One more reason I don’t much like the old bastard, Lewrie told himself as a liveried footman opened the kerb-side door and let down the metal steps.

“Oh, stop yer gob,” Lewrie growled.

“Get up on the wrong side o’ the bed, this morning, did ye?” Sir Hugo St. George Willoughby gravelled as Lewrie got in. “Or are the breeches too tight in the crutch?”

Lewrie spread a clean-looking lap blanket on the leather bench seat before sitting down, just to be safe.

“At such short notice, they are a bit snug,” Lewrie admitted as the footman closed the door and folded up the steps. “Daft, too dear, and if God’s just, I’ll only wear them this once. Silk breeches, mine arse!”

“Just like a belle’s ball gown… daft, too dear, and good for only one appearance in a London Season,” Sir Hugo remarked.

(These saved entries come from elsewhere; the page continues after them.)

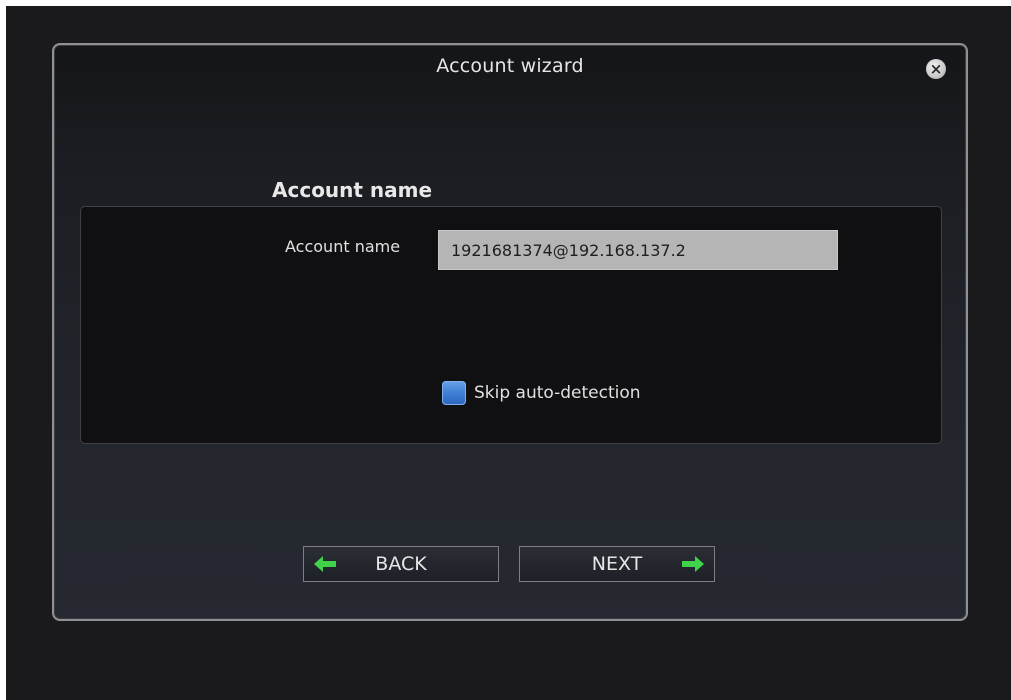 This screenshot has width=1011, height=700. What do you see at coordinates (617, 564) in the screenshot?
I see `next-button: NEXT` at bounding box center [617, 564].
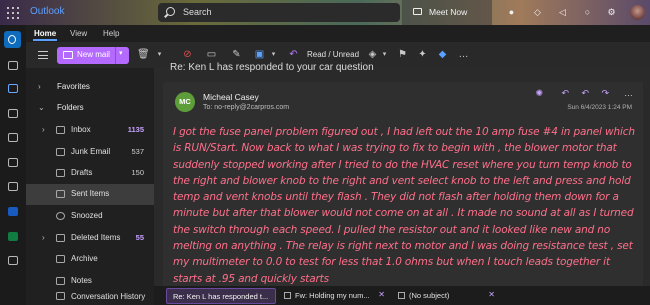  I want to click on sender-name: Micheal Casey, so click(231, 97).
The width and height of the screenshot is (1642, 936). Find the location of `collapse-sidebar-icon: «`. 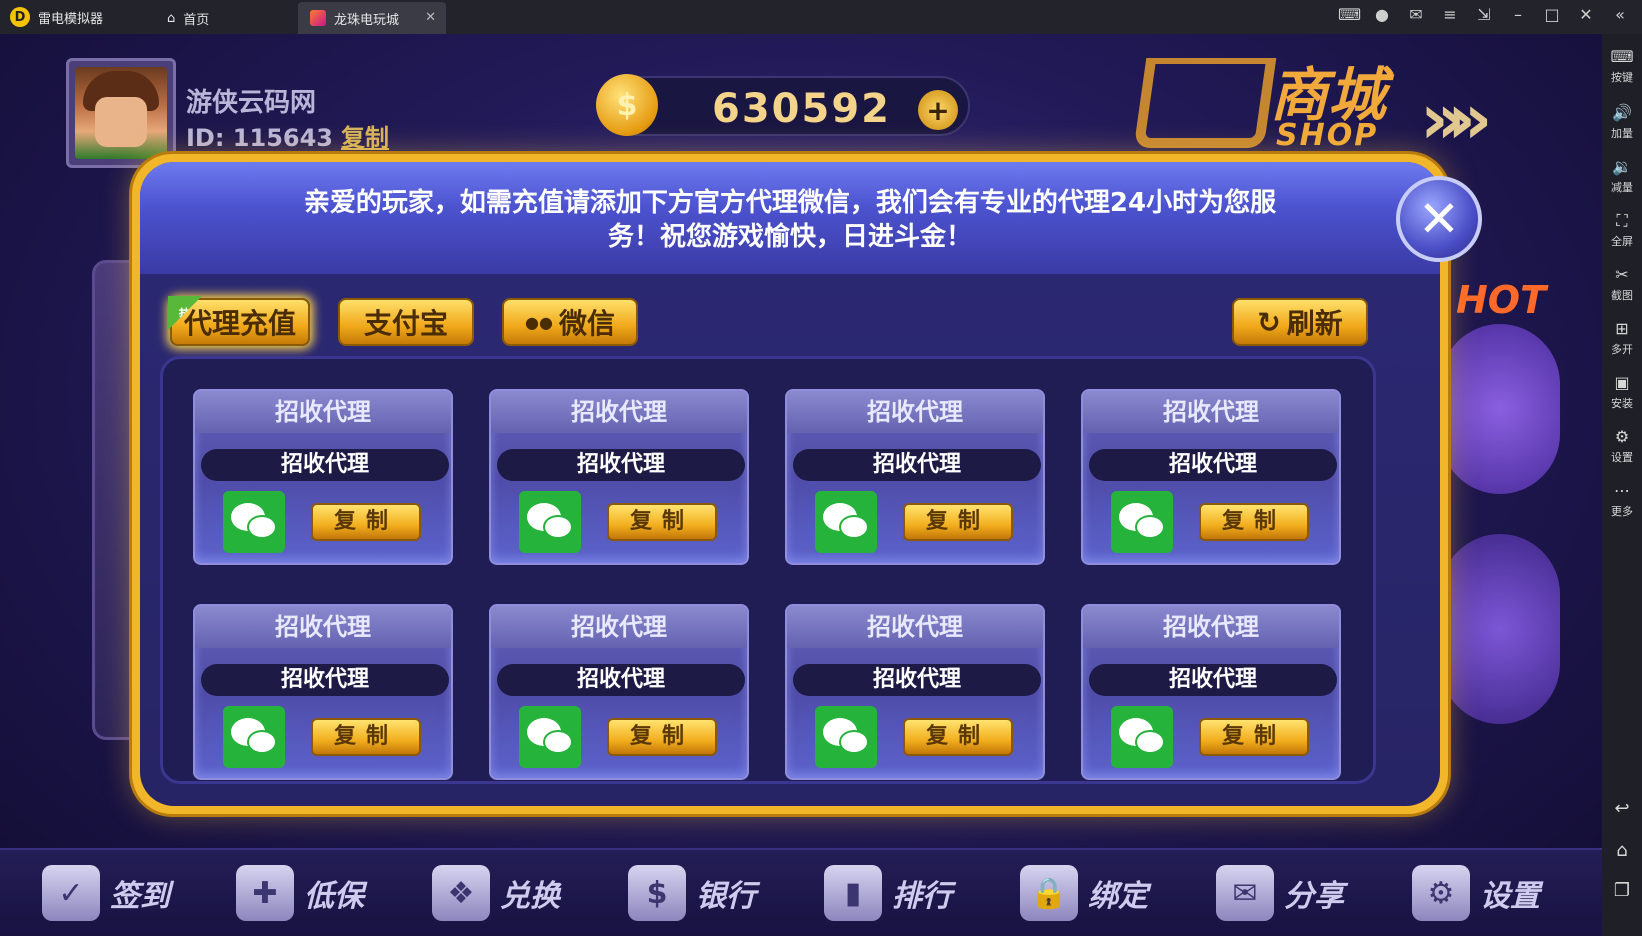

collapse-sidebar-icon: « is located at coordinates (1620, 14).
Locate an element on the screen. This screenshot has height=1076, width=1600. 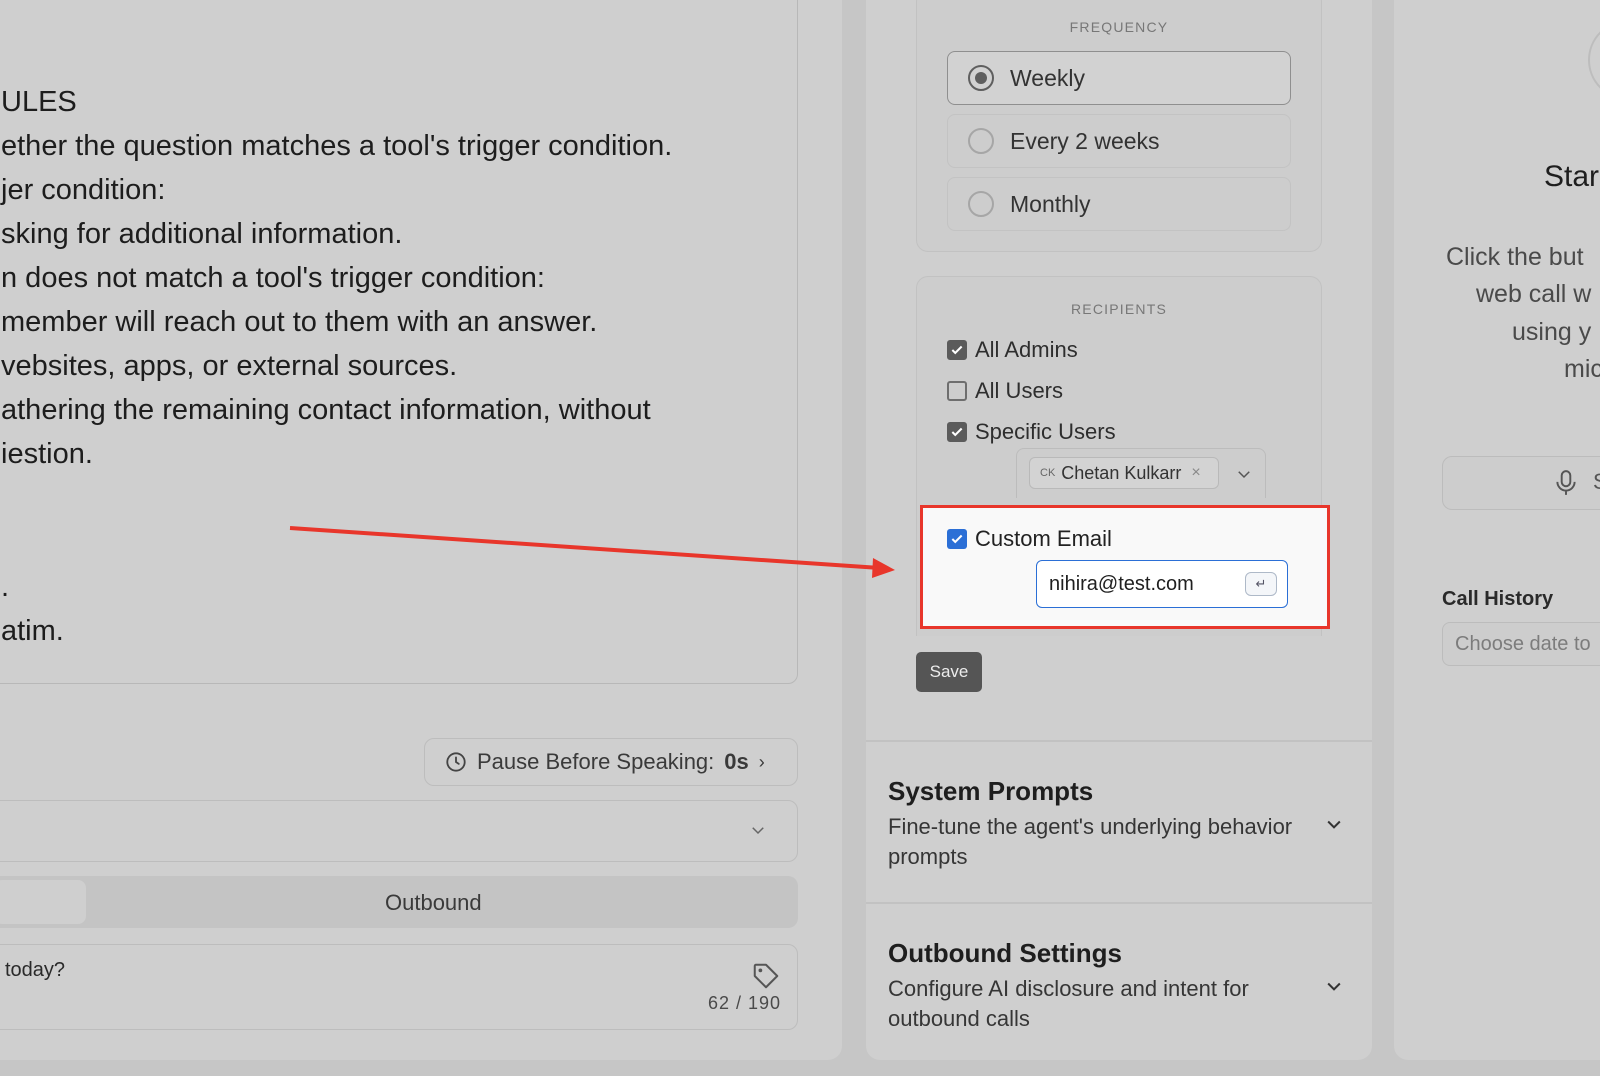
call-history-label: Call History is located at coordinates (1498, 599).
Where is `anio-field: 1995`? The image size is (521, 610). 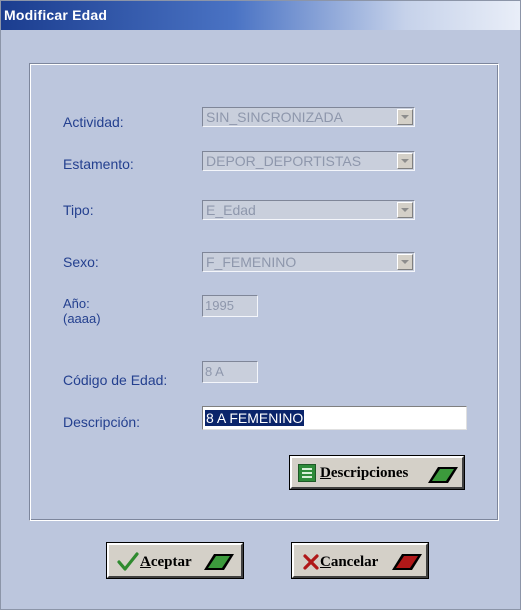 anio-field: 1995 is located at coordinates (230, 306).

After landing in the Pool of London, taking a hack to the Madeira Club, and un-packing, Lewrie had found the ornate formal letter that Sir Harper Strachan had promised. Immediately upon reading it, he had begun to curse blue blazes. He would need a new pair of shoes in that idiotic slipper style, new white silk stockings, these damned silk breeches, and all the help the valet staff of the Madeira Club could offer alongside Pettus’s best efforts. His best formal uniform coat, too long kept in a sea-chest, had to be aired out to rid it of ship-stink, but nothing could restore the gloss of its gold lace trim that had gone a sickly green at sea. A tailor who specialised in military and naval uniforms had to remove the old and sew on new, damned near overnight. Brushing it down, Pettus had gotten a whole handful of cat fur off it! He’d had to purchase two new epaulets to adorn his shoulders, too. A new silk shirt, a new black neck-stock, his best white waist-coat sponged down and pressed… the neck-stock, too, that very morning, after a wetting, a starching, and a time for drying before it was pressed with a hot iron.

“The latest thing, sir,” the borrowed valet told him, winking. “And all the crack about town, these days. All the dandies are trying to emulate some fellow name of Brummell when it comes to stocks, whose own’re marvels. Flat and sharp-edged, ’stead of ropy-looking after a bit. I’ll bind it on last, if you don’t mind, sir?”